WHAT YOU HAVE TO DO —
The string "Select" may appear on lines of the entries below; report how many such lines there are, and only that.

[Saved entries]
=-=-=-=-=

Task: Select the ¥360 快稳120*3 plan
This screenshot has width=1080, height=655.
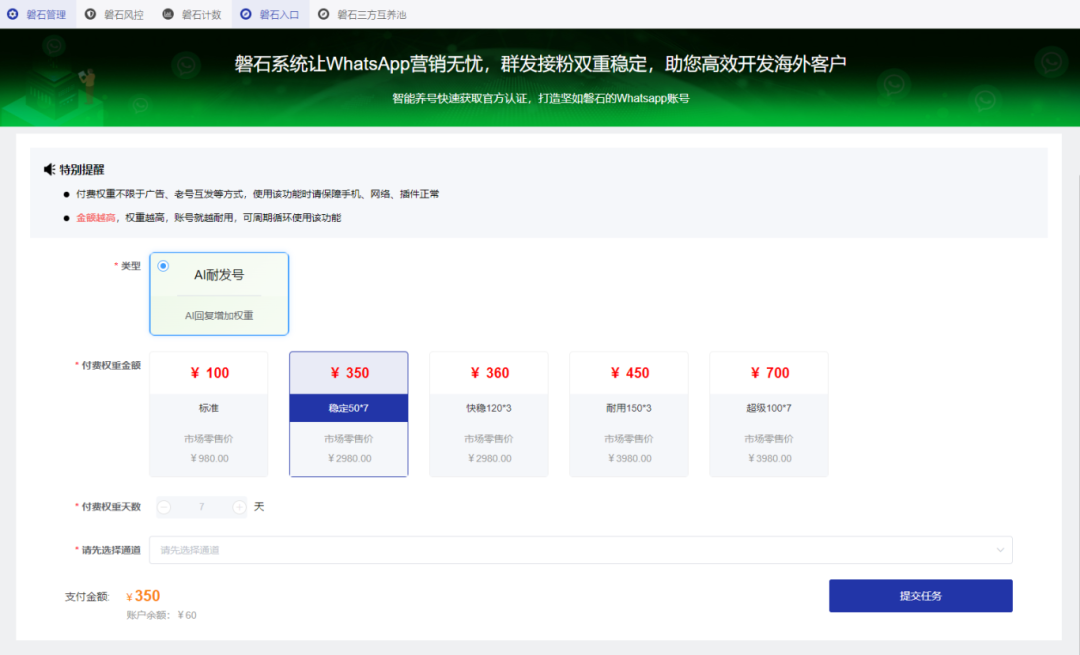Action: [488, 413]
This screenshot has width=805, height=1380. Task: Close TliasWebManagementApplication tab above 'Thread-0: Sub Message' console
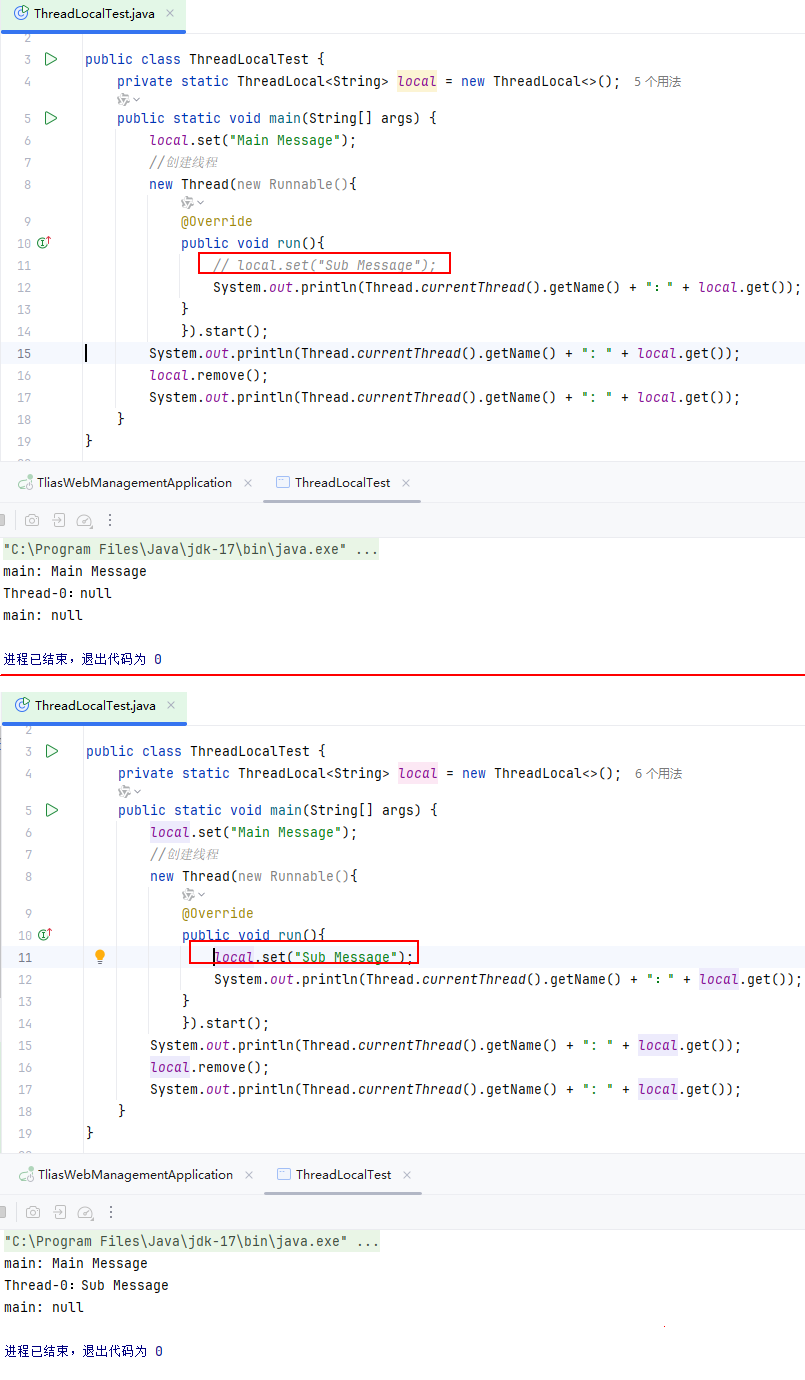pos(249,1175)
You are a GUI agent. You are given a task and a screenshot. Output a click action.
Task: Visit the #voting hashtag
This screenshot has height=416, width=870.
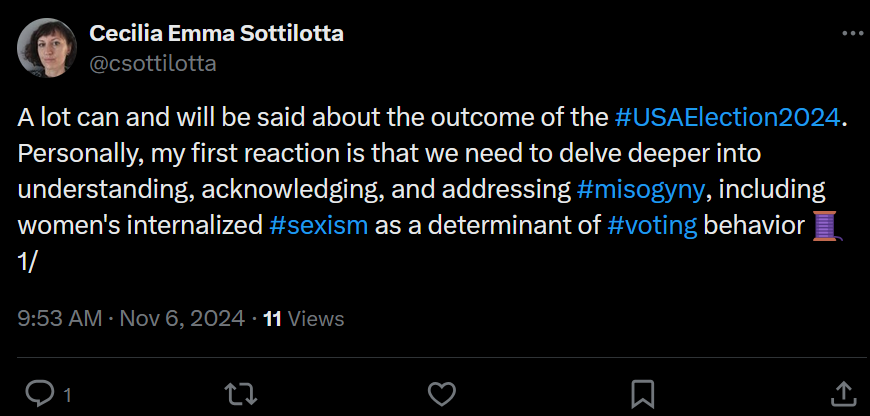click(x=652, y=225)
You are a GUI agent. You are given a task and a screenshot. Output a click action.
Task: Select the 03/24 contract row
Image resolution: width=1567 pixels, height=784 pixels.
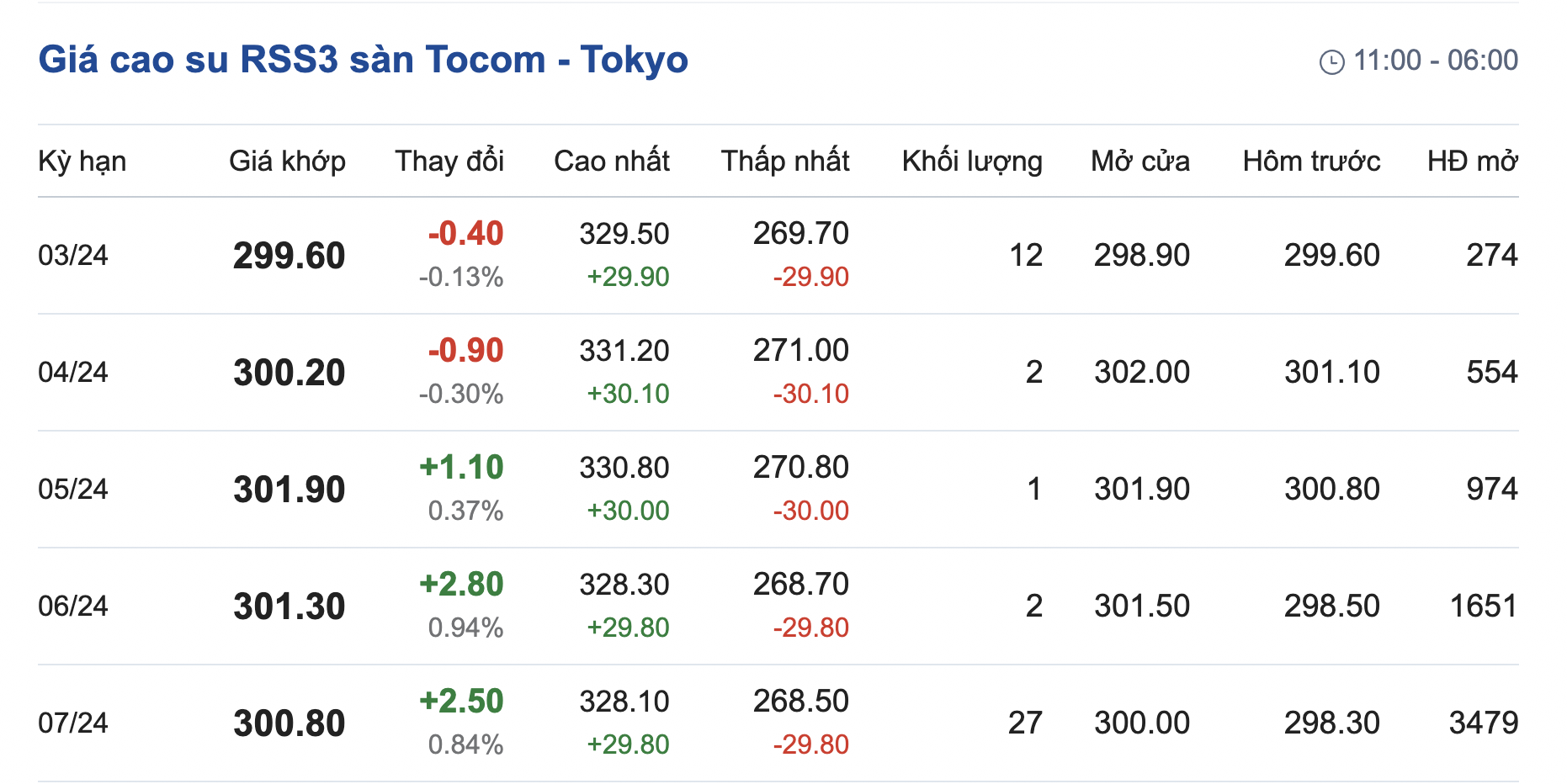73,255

=-=-=-=-=

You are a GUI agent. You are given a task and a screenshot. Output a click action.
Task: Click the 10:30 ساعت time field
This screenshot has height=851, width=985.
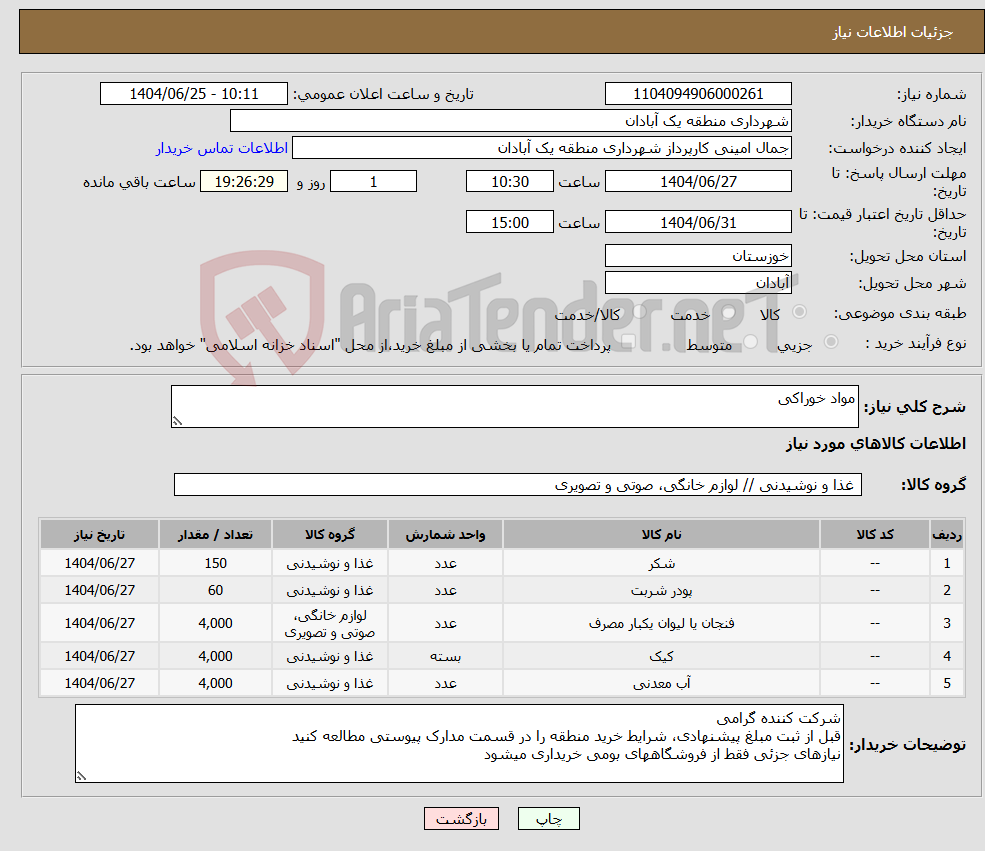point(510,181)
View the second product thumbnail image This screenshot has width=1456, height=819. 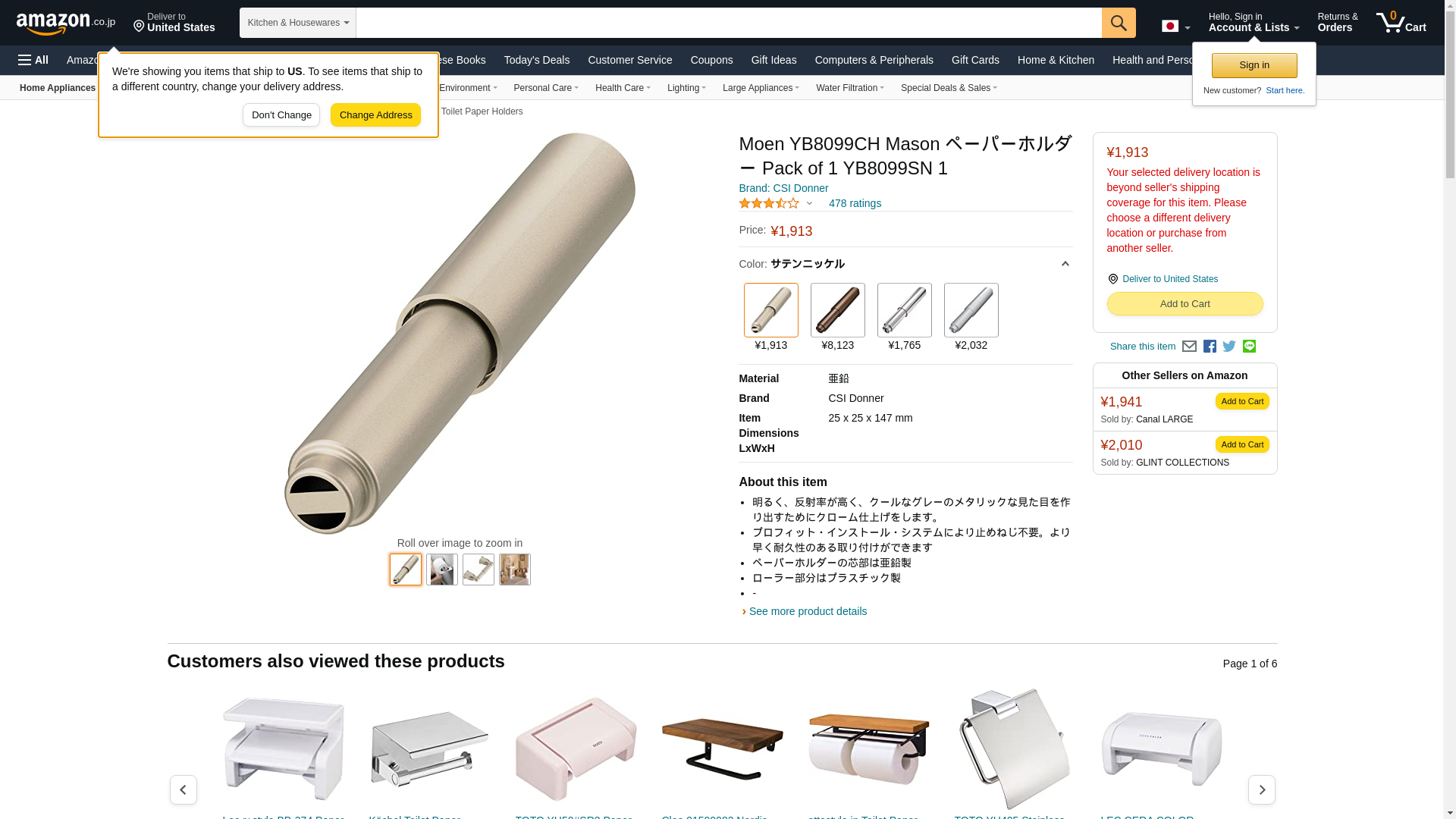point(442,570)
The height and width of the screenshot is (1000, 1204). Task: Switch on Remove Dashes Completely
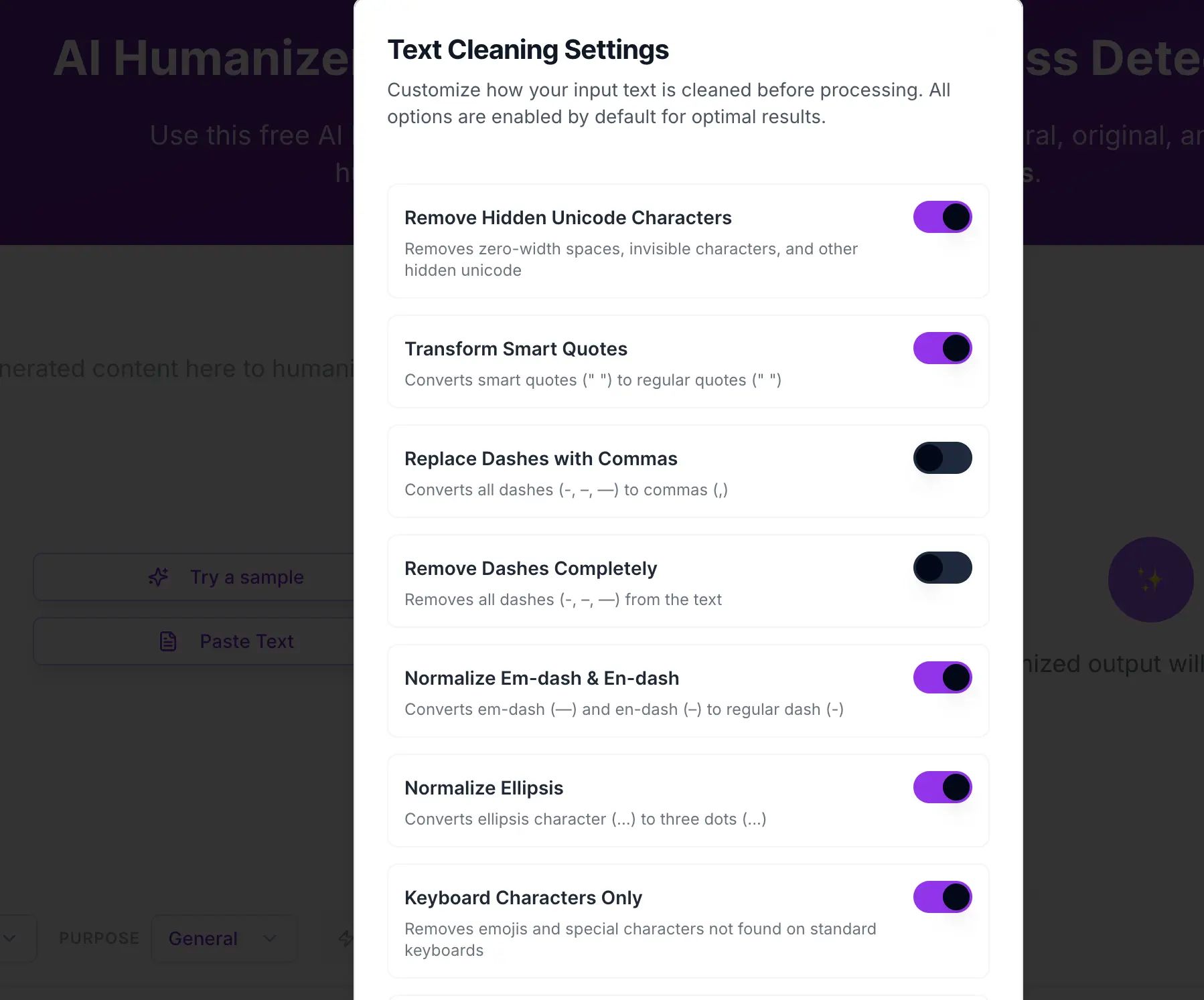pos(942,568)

=-=-=-=-=

TASK OUTPUT —
2